悲鳴が聞こえてきた場所に駆けつけると、フードを被った黒衣の男が一人の女性を肩に担いでいる。あの格好の男には見覚えがある。おそらく『再誕』の手下か何かだろう。女性は気を失っているのかぐったりとしたまま黒衣の男に担がれていた。
「あっ、テメェ! なにしてやがる!」
ライオネルが目の前の不審人物に対していきなり噛みつくような視線を向けた。だがソウジはそんなライオネルを遮って、彼を庇うように前に出た。なぜならばその黒衣の男はいきなり『邪結晶』を使用したのだ。邪悪な魔力に包まれて、黒衣の男が邪人に変身する。邪人となった男は肌がドス黒く変色し、頭から角のような物が生えていた。そして淀んだ緑色の魔力を展開して高く跳躍しようとするが、
「グッ!」
即座に逃げ道を先読みしたソウジが転移魔法で回り込み、邪人に空中で飛び掛かった。気絶している女性がいるのでいつものように『アトフスキー・ブレイヴ』をぶつけるわけにもいかない。邪人の脚にしがみついたソウジはそのまま『黒鎖』で邪人を拘束する。突然の事でバランスを崩した邪人から、気絶していた女性が放り出された。
「彼女を頼む!」
「任せろっ!」
ソウジが言う前に既にライオネルは動き出しており、見事にスライディングで先回りして落下したた女性をキャッチした。邪人はそれを見て舌打ちをし、無理やり黒鎖を引きちぎってソウジを引きはがし、壁に叩きつける。
「ッ……!」
壁に叩きつけられてそのまま地面に落下したソウジ。とっさに魔力で落下の衝撃を殺そうとしたものの衝撃を殺しきれず、そのまま地面に強く体をぶつける。だがそんなことに構ってられないと言わんばかりにすぐさま体勢を立て直して起き上がり、邪人を睨みつけたままライオネルに声をかける。

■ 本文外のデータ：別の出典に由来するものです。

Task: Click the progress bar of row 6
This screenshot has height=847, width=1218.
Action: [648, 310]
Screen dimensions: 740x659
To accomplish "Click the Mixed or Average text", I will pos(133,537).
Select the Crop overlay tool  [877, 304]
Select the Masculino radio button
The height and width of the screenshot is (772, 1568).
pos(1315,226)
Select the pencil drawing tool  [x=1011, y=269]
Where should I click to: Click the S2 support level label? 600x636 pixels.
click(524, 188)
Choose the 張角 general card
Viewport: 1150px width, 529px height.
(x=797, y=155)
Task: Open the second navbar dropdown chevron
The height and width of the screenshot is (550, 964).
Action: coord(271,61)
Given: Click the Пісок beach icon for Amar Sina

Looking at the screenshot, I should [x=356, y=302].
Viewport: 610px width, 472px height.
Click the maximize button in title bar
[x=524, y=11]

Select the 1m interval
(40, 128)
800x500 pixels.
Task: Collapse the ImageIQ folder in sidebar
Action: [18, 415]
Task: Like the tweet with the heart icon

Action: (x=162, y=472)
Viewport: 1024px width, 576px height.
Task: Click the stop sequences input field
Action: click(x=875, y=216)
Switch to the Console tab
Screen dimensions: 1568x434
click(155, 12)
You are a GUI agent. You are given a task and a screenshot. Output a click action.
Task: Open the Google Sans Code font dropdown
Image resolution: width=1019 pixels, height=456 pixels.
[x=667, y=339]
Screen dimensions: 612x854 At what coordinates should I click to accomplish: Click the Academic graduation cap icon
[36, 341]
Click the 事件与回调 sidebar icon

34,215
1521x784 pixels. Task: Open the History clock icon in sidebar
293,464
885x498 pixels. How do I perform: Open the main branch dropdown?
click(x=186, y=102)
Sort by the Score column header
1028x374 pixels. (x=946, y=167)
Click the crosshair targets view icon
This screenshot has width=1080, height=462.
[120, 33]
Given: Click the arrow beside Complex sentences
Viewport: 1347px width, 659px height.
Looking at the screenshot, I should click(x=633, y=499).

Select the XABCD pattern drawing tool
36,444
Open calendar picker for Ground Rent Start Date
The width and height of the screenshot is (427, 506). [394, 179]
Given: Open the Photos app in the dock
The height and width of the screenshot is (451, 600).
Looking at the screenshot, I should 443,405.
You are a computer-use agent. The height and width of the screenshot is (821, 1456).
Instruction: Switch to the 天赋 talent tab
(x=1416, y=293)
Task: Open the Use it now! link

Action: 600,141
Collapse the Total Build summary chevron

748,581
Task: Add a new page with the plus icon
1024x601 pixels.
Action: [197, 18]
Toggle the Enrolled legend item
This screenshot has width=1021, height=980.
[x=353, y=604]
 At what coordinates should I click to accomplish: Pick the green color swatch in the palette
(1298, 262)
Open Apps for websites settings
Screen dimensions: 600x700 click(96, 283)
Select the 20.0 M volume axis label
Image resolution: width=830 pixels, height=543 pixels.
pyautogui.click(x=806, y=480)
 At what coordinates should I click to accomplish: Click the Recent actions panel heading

「ここは俺が時間を稼ぐから、その人を安全なところまで頼む」
「はぁ? いやいやいや。それはお前がやれ。ここは俺だけで十分だ」
ライオネルの気持ちは嬉しいが、仮に彼にどれだけの実力があろうとも、そして星眷が使えようとも邪人相手に対抗することは難しい。邪人は強力な再生能力を持っており、通常の星眷魔法ではいくら攻撃しようともすぐさま再生してしまうのだ。
「悪いけど、お前じゃあいつは止められない」
「ちょ――――っと聞き捨てならねぇな。誰があんな野郎一人止められないだって? これでも俺はなぁ……」
「向こうにはルナたちがいるし、ユキちゃんだっているんだ! 彼女たちに危害が及ばないとも限らない。だから、はやく!」
言うと、ソウジは『黒矢』を邪人に向けて放った。『黒矢』は次々と邪人に直撃しているものの当たったそばからすぐにダメージが再生してしまう。そして、ソウジの言葉を聞いたライオネルはユキのことを考えたのか、気絶した女性を抱えたままくるりとソウジに背を向けた。
「わかった。けど、すぐに戻ってくるからな!」
「ああ。その人とみんなのこと、頼んだぞ」
「言われるまでもねぇよ!」
ライオネルは驚異的な脚力でその場から離脱した。それを確認すると、ソウジはあらためて風の邪人と相対し、ポケットの中からルナが創りだした『星遺物』であろうブレスレットを装着する。これの便利なところは『アトフスキー・ブレイヴ』を介さずとも直接『スクトゥム・デヴィル』を眷現させることが出来る点だ。
「『スクトゥム・デヴィル』!」
黒い魔力の嵐に包まれたソウジは、次の瞬間には全身を黒い鎧で身を包んだ騎士へと変身していた。そのまま白銀の輝きを放つ『アトフスキー・ブレイヴ』を眷現させ、構える。
「小僧、貴様……黒騎士だったのか」
「その名前は俺がそう名乗ってるわけじゃないがそういうこと。俺を知っているなら、お前がどうなるかも分かるよな?」
「フン。知らんな!」
言葉を吐き捨てると同時に邪人は風の刃をいくつも放ってきたやや不意打ち気味に放たれたそれをソウジはいともたやすく白銀の刃で切り裂いていく。砕けた魔力の欠片が舞い散る中を黒鎧に身を包んだソウジは突っ切り、邪人に剣を振り下ろす。対する邪人はというと、腕に風の魔力を纏うと剣の刃を真正面から受け止める。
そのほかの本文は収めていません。